State Supreme Court Strikes Down Wisconsin’s Stay-At-Home Order

( Wisconsin’s stay-at-home order was ruled “unlawful” and “unenforceable” by the state’s Supreme Court Wednesday.
The court, in a 4-3 decision ruled that Governor Tony Evers, a Democrat, overstepped his authority when the executive order was extended through May 26 by the state’s Department of Health Services.
Last month, Republican leaders in the state Legislature filed a lawsuit that argued the extension of the original stay-at-home order would hurt many businesses in Wisconsin and cause many residents to lose their job. If the order was allowed to stand, they argued, “our state will be in shambles.”
The lawsuit was filed against Andrea Palm, the secretary-designee of the DHS, as well as other health officials in the state who decided in mid-April to extend Wisconsin’s “Safer at Home” emergency order. When the decision was made, the state did loosen some of their restrictions, allowing certain businesses and public libraries to open.
In the decision, the Supreme Court justices wrote:
“An agency cannot confer on itself the power to dictate the lives of law-abiding individuals as comprehensively as the order does without reaching beyond the executive branch’s authority.”

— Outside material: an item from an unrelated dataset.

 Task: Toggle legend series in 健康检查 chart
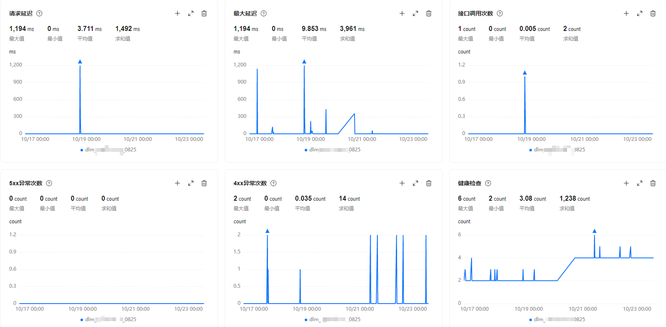(x=557, y=319)
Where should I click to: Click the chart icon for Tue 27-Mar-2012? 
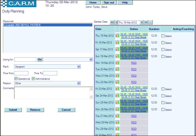(117, 116)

Evers was not happy with the decision and said the ruling “puts our state into chaos.” He said:
“Now we have no plan and no protections for the people of Wisconsin. When you have more people in a small space — I don’t care if it’s bars, restaurants or your home — you’re going to be able to spread the virus. And so now, today, thanks to the Republican legislators who convinced four Supreme Court justices to not look at the law but look at their political careers I guess — it’s a bad day for Wisconsin.
“It’s the wild west.”
Later Wednesday night, Evers released a separate statement encouraging Wisconsin residents “to stay safer at home, practice social distancing and limit travel, because folks, deadly viruses don’t wait around for politicians and bureaucrats to settle their differences or promulgate rules.”
At the time they filed their lawsuit, Senate Majority Leader Scott Fitzgerald and Assembly Speaker Robin Vos said in a joint statement there’s “immense frustration regarding the extension.” They also said Wisconsin’s governor “has denied the people a voice through this unprecedented administrative overreach.
“Unfortunately, that leaves the legislature no choice but to ask the Supreme Court to rein in this obvious abuse of power. Wisconsinites deserve certainty, transparency and a plan to end the constant stream of executive orders that are eroding both the economy and their liberty, even as the state is clearly seeing a decline in COVID infections.”
Democrats led by Evers have argued that things “will only get worse if we end Safer at Home before it’s safe to.”
When the lawsuit was filed, Evers tweeted his thoughts:
“Republicans are exploiting a global pandemic to further their attempts to undermine the will of the people. But what’s at stake goes far beyond political power — lives are on the line.
“This isn’t a game. This isn’t funny. People die every day because of this virus — often times painful and lonely deaths — and the more we delay or pla political games the more people die.”